TASK TO COMPLETE :: Show every line in the entries below where the word "target" appears.

RECORD EXTRACTS ::

──────────────────────────────

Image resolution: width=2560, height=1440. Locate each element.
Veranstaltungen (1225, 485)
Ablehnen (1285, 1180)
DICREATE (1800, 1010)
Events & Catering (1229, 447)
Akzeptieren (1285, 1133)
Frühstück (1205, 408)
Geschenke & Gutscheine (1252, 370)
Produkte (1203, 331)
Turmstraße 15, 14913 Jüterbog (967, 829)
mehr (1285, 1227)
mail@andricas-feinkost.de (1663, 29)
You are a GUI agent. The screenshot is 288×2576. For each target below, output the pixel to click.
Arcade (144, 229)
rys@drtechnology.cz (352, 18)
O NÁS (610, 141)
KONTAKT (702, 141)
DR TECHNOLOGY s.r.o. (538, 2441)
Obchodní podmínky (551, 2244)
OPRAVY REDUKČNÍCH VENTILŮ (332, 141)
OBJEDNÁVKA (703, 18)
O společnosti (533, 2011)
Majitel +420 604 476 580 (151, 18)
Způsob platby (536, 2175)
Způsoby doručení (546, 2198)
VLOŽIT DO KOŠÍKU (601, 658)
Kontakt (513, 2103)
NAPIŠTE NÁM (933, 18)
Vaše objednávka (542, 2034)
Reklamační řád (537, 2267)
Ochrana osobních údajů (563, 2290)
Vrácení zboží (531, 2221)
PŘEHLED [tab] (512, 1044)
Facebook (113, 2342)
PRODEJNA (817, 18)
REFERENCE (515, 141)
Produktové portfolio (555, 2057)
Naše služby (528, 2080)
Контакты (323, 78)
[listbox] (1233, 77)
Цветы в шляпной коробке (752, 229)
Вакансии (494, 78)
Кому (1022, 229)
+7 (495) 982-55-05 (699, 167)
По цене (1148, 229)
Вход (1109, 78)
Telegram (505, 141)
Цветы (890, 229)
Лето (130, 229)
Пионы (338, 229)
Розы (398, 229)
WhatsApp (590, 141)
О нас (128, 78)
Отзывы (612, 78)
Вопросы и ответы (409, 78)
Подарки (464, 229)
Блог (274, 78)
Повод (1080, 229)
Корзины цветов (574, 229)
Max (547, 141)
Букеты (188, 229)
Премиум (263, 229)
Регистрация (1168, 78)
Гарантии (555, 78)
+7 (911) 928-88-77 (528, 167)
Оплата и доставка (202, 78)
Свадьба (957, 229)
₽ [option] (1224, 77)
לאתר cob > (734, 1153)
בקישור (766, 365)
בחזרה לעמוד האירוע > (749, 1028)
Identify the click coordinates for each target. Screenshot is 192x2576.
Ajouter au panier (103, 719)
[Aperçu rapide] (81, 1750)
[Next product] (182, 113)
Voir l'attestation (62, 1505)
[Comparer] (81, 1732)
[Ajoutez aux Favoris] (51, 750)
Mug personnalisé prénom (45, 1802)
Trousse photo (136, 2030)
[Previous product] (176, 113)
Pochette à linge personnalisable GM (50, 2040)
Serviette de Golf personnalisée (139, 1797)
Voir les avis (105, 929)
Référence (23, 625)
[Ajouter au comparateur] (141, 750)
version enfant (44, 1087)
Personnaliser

──────────────────────────────

ANSWER TO THE PROBLEM ::
You are a GUI agent. The screenshot is 288×2576. For each target below, output the pixel to click.
Identify the click coordinates for each target. Screenshot is 192x2576.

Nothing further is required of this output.